I was up until 6am this morning. I was here on the board reading and responding to a thread until 4:30am, when I realized "crap, it's 4:30". So I tried to go to sleep, and was sooooo restless. I took some benedryl, and knocked out. Jay woke me up this morning to communicate his morning plans because he left today to work out of town. In the middle of it all the school called and Hannah was with fever and throwing up. He went and got her. He shared the suprise he found when going to rent a car for his trp, that our car insurance was cancelled. He had to fix that this morning. Bless his heart.
So I wake up as he leaves for his trip, I dunno, 1 or so. I get up and come to the board to finish reading the thread I was reading cause last night I was enjoying it. Two hours ago, my mood started to change. As I started writing out a reply I never thought I would be writing, my neurotic tendancy to look at details, as I mentioned my CL anniversery ... I went to be sure I remembered the exact day. I know it's May, but I have a lot of May events happening and fr anyone who knows me, knows most of the time I remember nothing.
Okay, so my anniversery is the 21st ... I look at the date (cause with my being out of work, the date has to be sought) ... it's the 8th.
If cancer had not taken ^Temone's^ life, he would have turned 13 years old today. and Hannah's home. She's not suposed to be here yet. I'm a wreck. She cannot see me cry, because if she does, she'll want to talk about it. I don't have the energy to talk about it. I feel like my heart has been ripped out of my chest ... again.

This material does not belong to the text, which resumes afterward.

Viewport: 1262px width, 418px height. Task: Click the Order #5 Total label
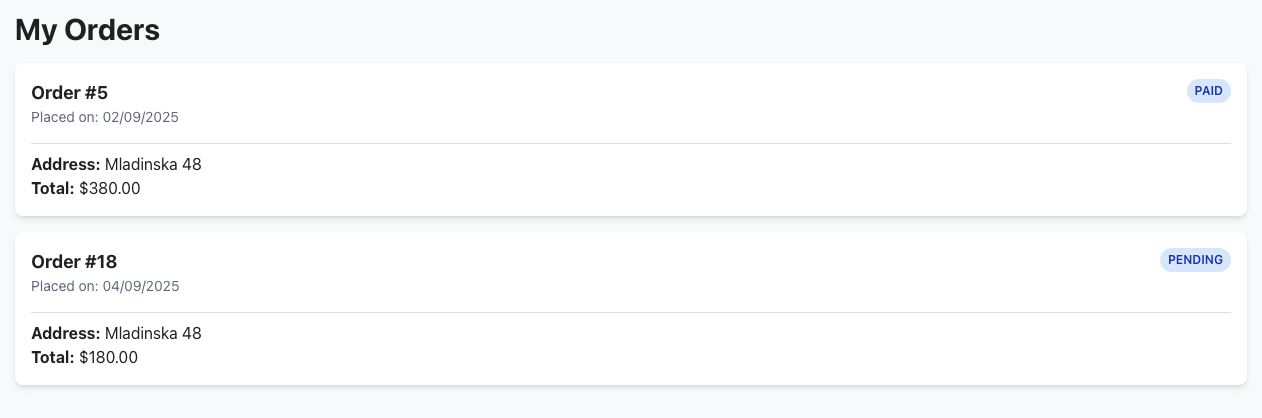tap(53, 188)
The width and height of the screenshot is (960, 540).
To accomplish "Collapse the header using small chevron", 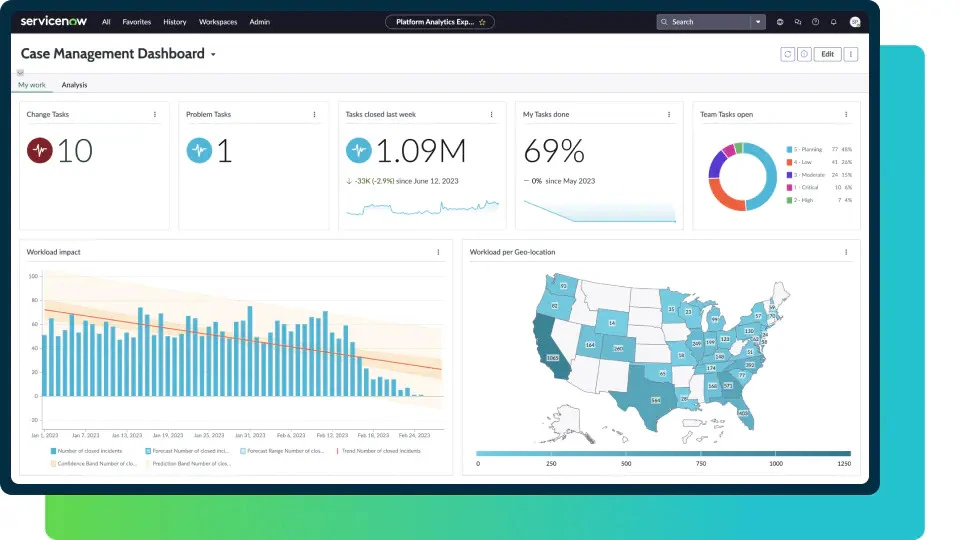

Not to mention, we just found out last week that Tiffany, MIL's dog, Temone "wife" if you will (they did have 5 puppies together ;), her cancer has come back. But she has lymphoma, treatable with chemo, so they're starting her treatments again. Since the last bout she goes in every month for a checkup. It still doesn't make things easier.
Humans are so much easier to grieve for :.....o(
So Happy Birthday ^Moni^, and thank God for grandpuppies ... that stay in the family.